Segment Start: Extracted material

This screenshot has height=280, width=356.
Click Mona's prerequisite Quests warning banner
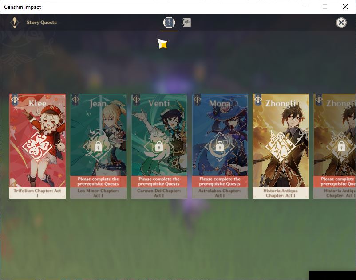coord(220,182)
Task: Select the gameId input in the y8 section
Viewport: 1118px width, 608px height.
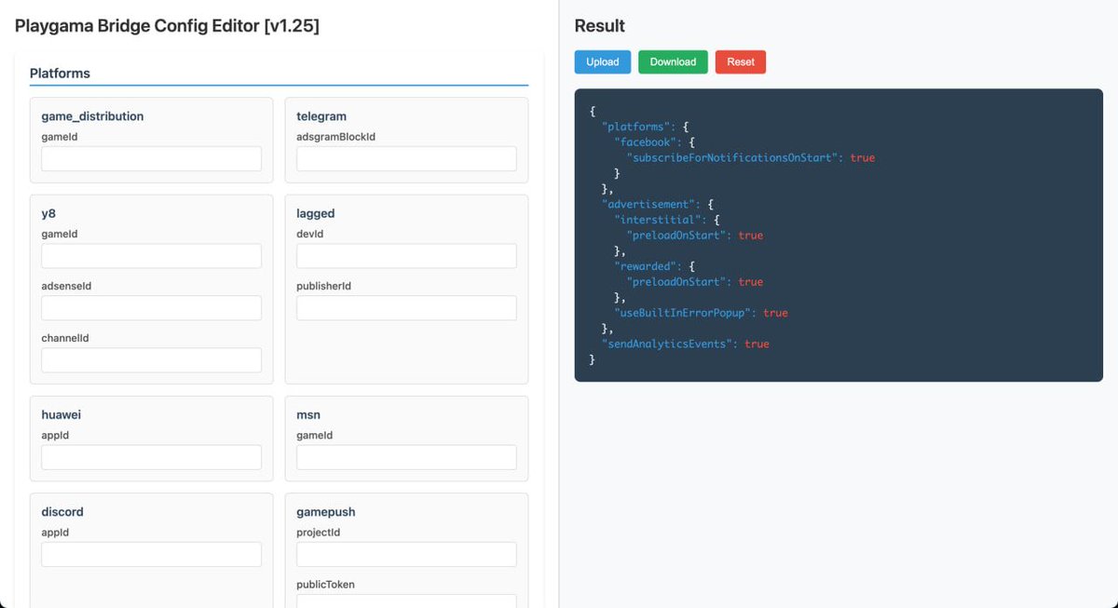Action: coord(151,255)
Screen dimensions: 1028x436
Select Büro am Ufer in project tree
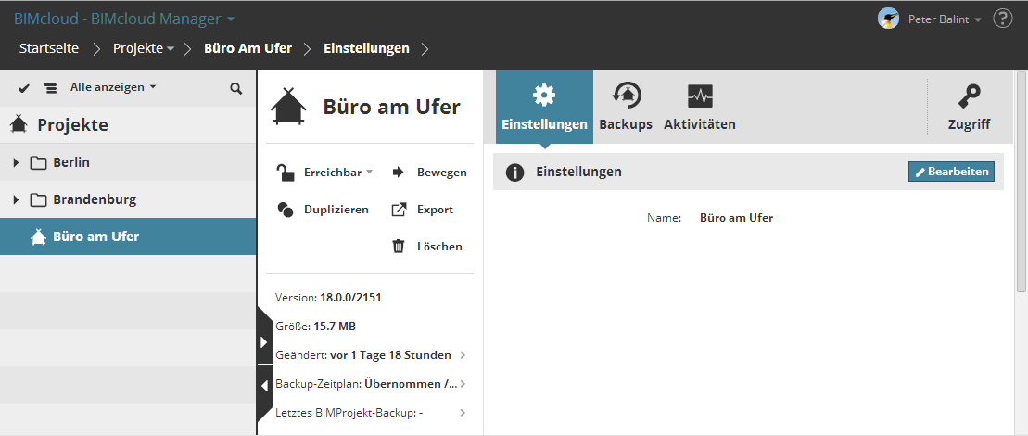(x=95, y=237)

Segment End: Extracted material
Segment Start: Extracted material

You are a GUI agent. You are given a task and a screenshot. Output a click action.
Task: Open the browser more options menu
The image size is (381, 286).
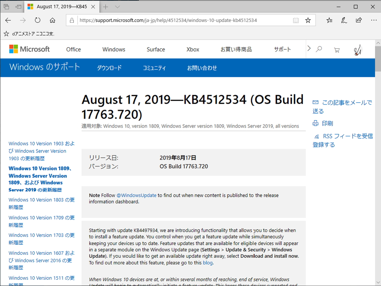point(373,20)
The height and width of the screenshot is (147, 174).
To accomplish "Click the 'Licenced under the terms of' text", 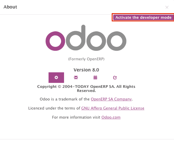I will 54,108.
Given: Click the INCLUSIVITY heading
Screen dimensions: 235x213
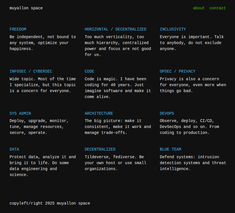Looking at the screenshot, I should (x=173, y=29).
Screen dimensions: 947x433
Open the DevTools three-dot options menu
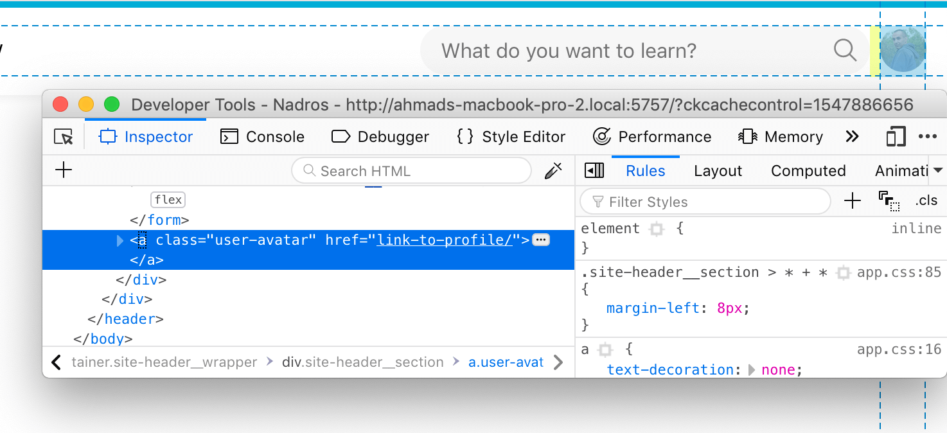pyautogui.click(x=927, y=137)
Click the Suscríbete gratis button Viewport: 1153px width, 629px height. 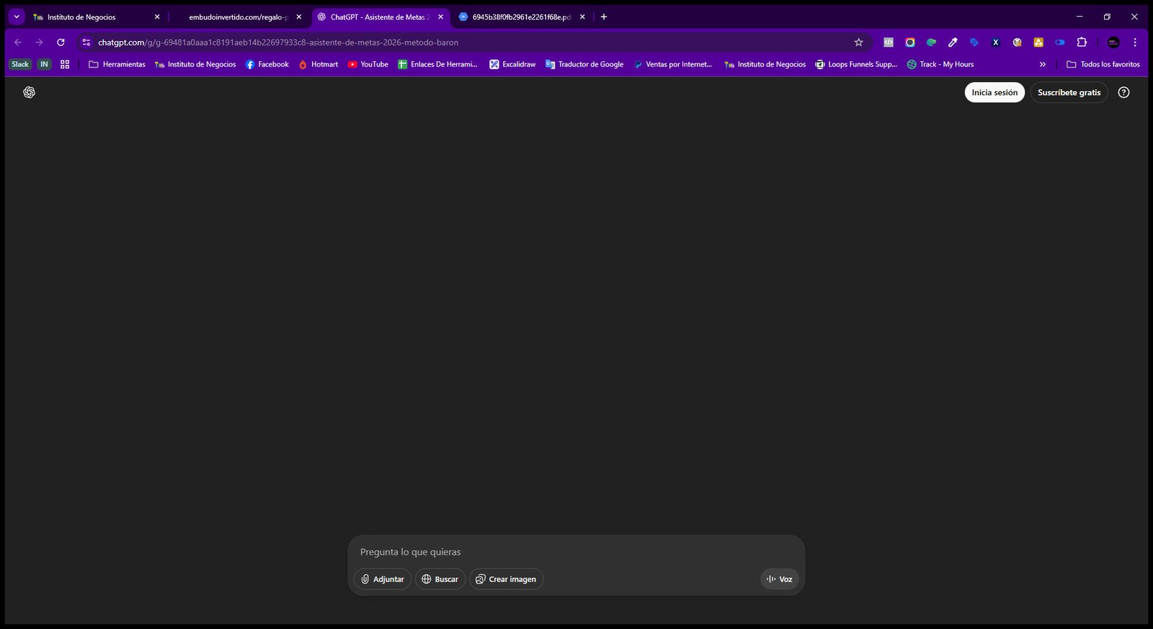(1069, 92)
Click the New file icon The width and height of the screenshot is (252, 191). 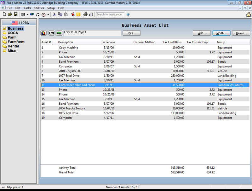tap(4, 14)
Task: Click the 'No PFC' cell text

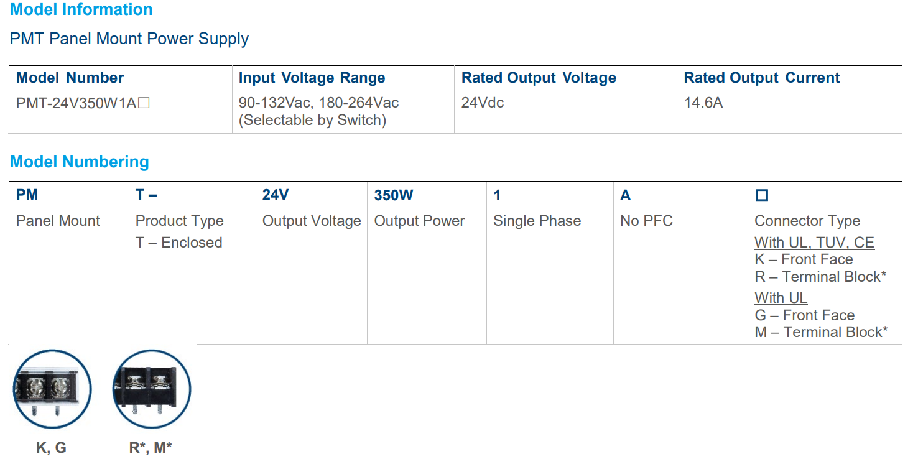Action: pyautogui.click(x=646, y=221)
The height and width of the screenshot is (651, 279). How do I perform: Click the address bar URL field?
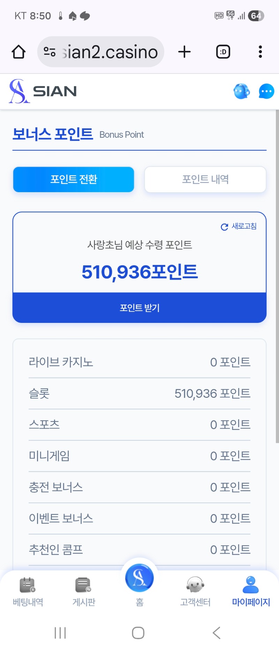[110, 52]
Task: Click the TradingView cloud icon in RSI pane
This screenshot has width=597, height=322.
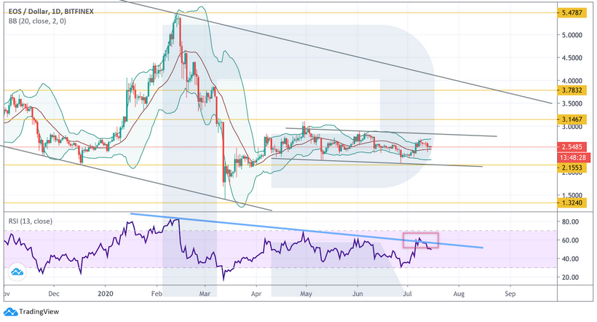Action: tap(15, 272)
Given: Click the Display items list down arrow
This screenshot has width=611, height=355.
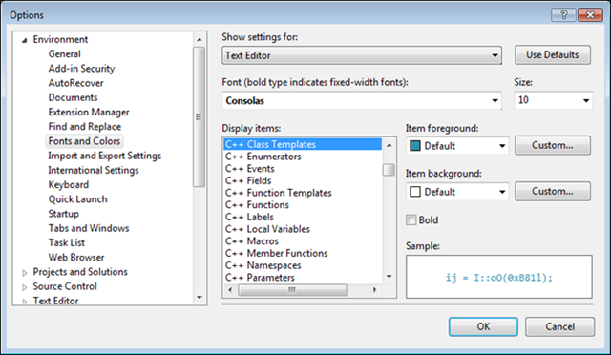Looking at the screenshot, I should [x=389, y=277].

Segment End: Extracted material

§ Task item: Would you print exactly the lines in the listing above, from the line bearing "Task: Click the TradingView" through the line bearing "Given: Click the Display", leaving out all pictures?

§ Response area:
Task: Click the TradingView cloud icon in RSI pane
This screenshot has width=597, height=322.
Action: tap(15, 272)
Given: Click the Display items list down arrow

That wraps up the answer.